What to work on | Find each line in the records below that contains the string "center" and copy those lines in full.
— Start Stored data —
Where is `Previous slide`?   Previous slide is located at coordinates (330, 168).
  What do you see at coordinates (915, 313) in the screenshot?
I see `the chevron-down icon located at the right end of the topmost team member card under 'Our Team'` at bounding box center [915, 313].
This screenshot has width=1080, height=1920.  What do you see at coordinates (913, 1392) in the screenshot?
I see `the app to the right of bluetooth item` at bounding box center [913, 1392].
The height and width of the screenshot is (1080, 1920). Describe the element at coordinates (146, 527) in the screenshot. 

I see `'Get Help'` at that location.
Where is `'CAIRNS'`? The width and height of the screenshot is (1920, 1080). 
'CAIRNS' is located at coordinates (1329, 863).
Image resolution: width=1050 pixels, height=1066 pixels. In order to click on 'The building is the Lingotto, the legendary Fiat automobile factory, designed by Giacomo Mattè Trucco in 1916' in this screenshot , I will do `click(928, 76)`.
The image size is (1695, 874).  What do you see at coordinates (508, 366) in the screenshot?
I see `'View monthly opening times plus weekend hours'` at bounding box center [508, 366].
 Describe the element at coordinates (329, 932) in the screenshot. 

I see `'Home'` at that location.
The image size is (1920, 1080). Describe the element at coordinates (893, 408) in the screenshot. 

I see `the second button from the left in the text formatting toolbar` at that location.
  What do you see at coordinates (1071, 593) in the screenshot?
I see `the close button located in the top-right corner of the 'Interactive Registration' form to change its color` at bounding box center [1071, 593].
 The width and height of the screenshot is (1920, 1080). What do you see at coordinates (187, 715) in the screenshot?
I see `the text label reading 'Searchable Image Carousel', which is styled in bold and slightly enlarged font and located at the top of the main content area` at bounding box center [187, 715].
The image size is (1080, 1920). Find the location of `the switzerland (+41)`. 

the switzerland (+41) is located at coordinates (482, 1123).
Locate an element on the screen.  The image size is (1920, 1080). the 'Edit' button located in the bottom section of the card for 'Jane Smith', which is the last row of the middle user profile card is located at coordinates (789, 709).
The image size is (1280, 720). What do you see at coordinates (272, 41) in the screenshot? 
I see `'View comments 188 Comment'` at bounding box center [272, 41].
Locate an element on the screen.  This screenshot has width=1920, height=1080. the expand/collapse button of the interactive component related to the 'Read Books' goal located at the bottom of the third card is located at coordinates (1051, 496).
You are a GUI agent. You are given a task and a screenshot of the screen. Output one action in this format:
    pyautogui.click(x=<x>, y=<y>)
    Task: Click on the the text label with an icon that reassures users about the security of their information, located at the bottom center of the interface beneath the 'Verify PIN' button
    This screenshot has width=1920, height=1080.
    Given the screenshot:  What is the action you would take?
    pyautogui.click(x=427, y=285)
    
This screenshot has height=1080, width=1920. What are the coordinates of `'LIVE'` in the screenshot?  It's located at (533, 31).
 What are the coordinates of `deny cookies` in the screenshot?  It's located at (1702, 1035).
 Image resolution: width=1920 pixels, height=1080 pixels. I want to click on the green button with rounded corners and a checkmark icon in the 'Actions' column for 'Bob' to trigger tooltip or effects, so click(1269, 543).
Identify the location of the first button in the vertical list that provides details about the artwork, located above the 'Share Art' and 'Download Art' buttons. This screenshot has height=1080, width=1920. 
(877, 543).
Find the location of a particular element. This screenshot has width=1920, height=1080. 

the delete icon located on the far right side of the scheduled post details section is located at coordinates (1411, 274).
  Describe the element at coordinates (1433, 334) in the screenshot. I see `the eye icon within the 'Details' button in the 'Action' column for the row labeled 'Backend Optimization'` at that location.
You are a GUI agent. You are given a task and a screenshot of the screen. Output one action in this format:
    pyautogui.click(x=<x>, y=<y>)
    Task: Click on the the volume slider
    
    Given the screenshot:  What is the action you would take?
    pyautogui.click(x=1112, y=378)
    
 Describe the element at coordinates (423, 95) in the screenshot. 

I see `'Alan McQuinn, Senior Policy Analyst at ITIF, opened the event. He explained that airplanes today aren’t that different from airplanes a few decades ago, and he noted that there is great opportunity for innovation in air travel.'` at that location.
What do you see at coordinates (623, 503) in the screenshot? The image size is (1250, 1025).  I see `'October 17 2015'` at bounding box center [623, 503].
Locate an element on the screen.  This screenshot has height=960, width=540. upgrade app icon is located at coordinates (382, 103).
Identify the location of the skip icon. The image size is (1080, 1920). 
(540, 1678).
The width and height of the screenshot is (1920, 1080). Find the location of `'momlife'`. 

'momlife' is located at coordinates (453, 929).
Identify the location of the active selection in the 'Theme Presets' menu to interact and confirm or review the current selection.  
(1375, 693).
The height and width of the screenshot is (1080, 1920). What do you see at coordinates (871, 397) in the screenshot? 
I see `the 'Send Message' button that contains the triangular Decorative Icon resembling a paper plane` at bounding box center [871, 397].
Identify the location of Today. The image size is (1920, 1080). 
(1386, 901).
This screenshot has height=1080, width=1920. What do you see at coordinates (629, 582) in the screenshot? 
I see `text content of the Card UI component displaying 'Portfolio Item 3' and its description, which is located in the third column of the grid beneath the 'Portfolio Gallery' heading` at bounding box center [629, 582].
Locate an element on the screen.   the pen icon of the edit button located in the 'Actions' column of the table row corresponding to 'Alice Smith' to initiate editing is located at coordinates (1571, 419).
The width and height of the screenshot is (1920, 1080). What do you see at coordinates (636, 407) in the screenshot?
— End Stored data —
Exercise solution |
I see `the chevron-down icon located at the right end of the topmost team member card under 'Our Team'` at bounding box center [915, 313].
I see `the app to the right of bluetooth item` at bounding box center [913, 1392].
I see `'View monthly opening times plus weekend hours'` at bounding box center [508, 366].
I see `the close button located in the top-right corner of the 'Interactive Registration' form to change its color` at bounding box center [1071, 593].
I see `the text label reading 'Searchable Image Carousel', which is styled in bold and slightly enlarged font and located at the top of the main content area` at bounding box center [187, 715].
I see `'View comments 188 Comment'` at bounding box center [272, 41].
    Task: Click on the the text label with an icon that reassures users about the security of their information, located at the bottom center of the interface beneath the 'Verify PIN' button
What do you see at coordinates (623, 503) in the screenshot? The image size is (1250, 1025).  I see `'October 17 2015'` at bounding box center [623, 503].
I see `the 'Send Message' button that contains the triangular Decorative Icon resembling a paper plane` at bounding box center [871, 397].
I see `text content of the Card UI component displaying 'Portfolio Item 3' and its description, which is located in the third column of the grid beneath the 'Portfolio Gallery' heading` at bounding box center [629, 582].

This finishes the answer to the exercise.